「ここ掘れ ワン ワン」 第33号
 明けまして、おめでとうございます。
 ことしは、戌年です。
 戌(犬)年といえば、こどものころ聞いた「花咲か爺さん」の童話をおもいだします。
 正直者のお爺さんの愛犬ポチが、「ここ掘れ ワン ワン」とないたので、お爺さんが掘ってみると、大判小判の黄金が、ザクザク、土の中から出てきました。
 ところが、意地悪る爺さんが、おなじところを掘ると、出てくるのは、ガラクタばかりでした。
 中国、唐の時代、趙州(じょうしゅう)というお坊さんに、修行僧がたずねます。
「仏教の真髄はなんでしょうか」
ことばをかえていえば、ひとのほんとうのしあわせはなにかというのとおなじでしょう。
趙州和尚は、この修行僧に言います。
「あなたは、お食事はすみましたか」。
「ハイ、いただきました」と修行僧。
そこで、趙州は言います。
「それでは、おわんを洗いなさい」。
 仏教には、唯一、絶対、天地万物の創造主などという存在はありません。
 仏教の真髄である禅は、深遠な思想、哲学などをふりかざすことではありません。
 だから、仏教、禅は宗教ではない、救いがないなどというひとがいますが、これは仏教、禅に対する誤解、無知によるものでしょう。
 仏教の真理、禅の極意は、日常の生活のなかにある、いや、ふだんの暮らしそのものこそ、仏教、禅そのものだと私どもは、教えられています。
 大乘寺の階段のところに、「看脚下(かんきゃっか・足もとをみよ)」とかいてあります。

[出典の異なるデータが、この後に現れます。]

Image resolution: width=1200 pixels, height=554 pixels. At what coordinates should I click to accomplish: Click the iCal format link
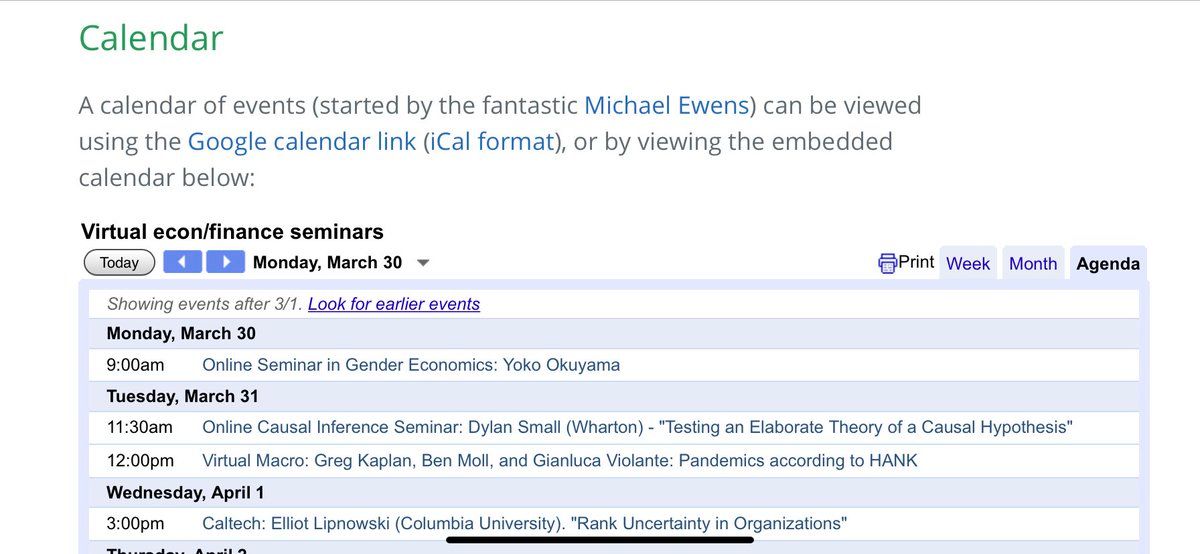click(x=491, y=141)
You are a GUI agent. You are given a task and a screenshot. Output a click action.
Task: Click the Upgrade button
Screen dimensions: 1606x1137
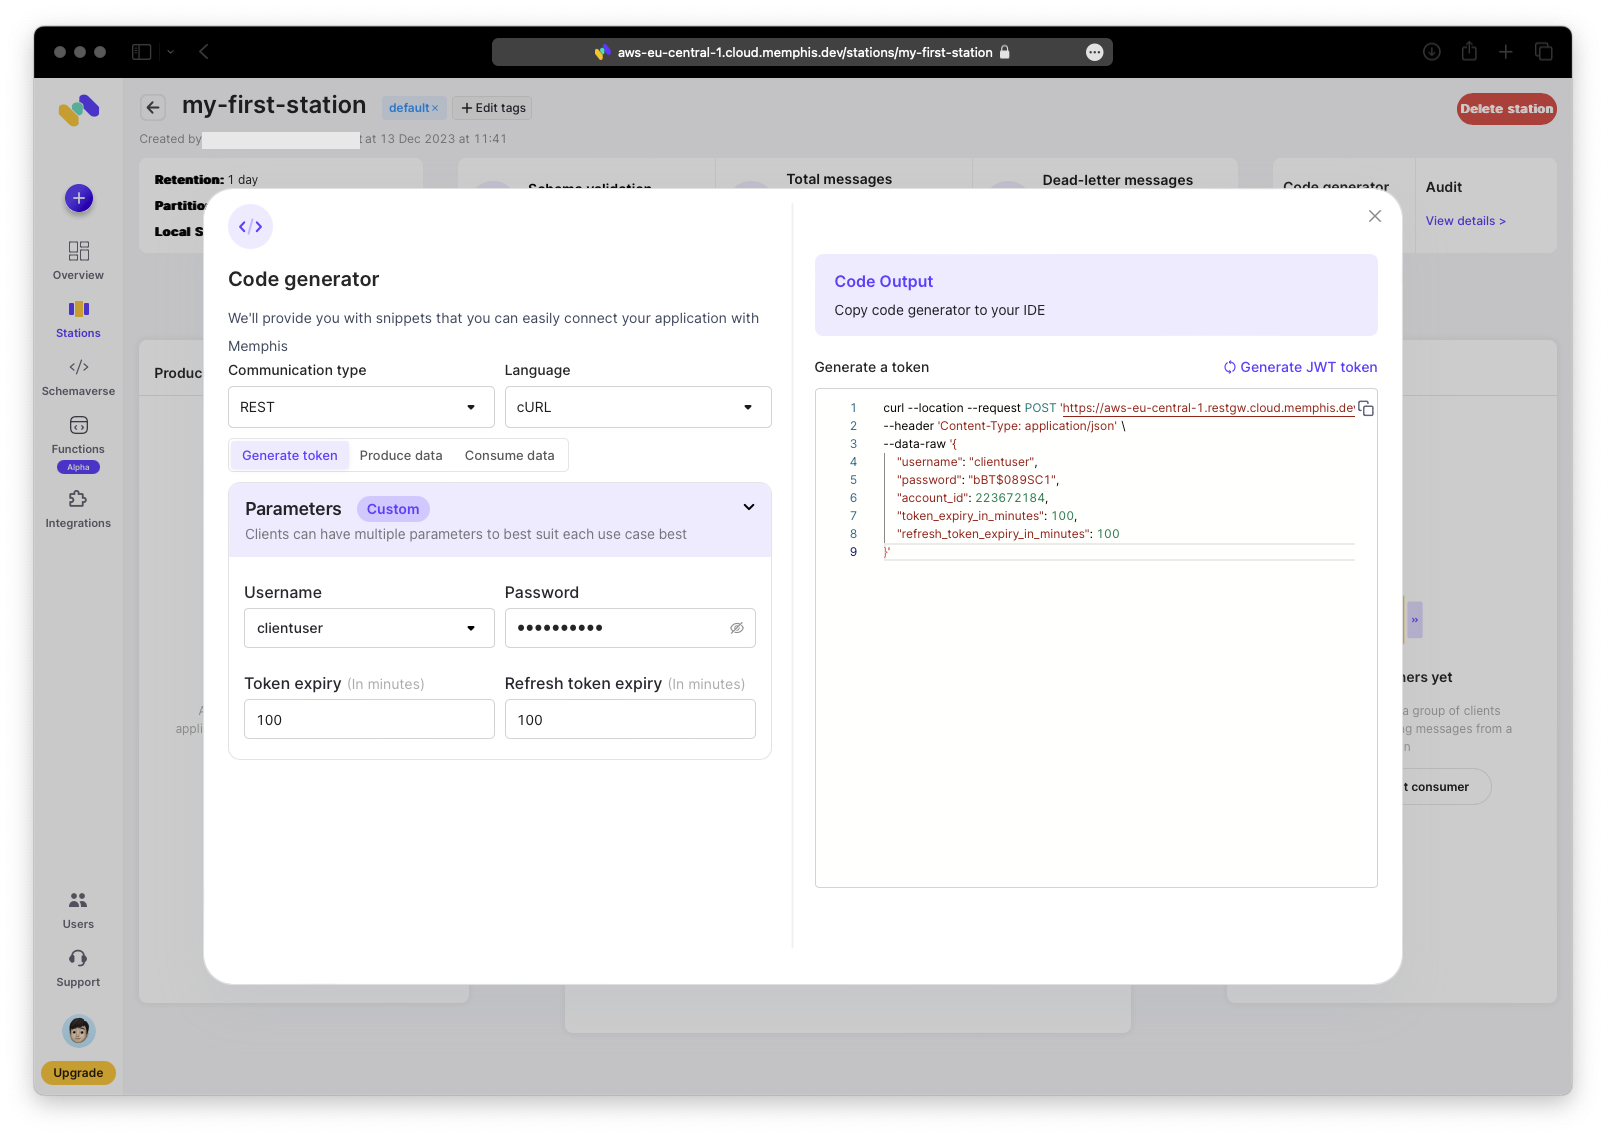(78, 1073)
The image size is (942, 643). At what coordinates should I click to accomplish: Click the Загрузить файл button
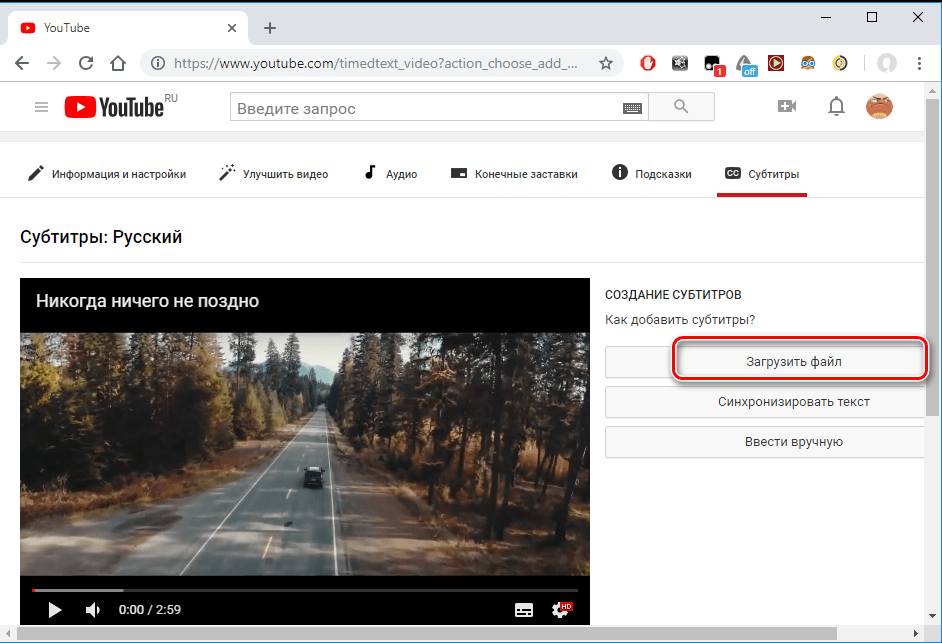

 これは、はきものをそろえなさい、あしもとに注意しなさいという意味ですが、もうすこしつっこんでいいますと、人生はそのあしもとにこそ、真実の生きるみちがあるということを指しているのでしょう。
 ともすれば、自分の足もとを軽くみて、おろそかにする傾向が、私どもにはあるのではないでしょうか。
 「ここ掘れ ワン ワン」
 足もとの「ここ」を「掘る」ところに、運命を開き、理想を実現するベスト・ワンのみちがあるのでしょう。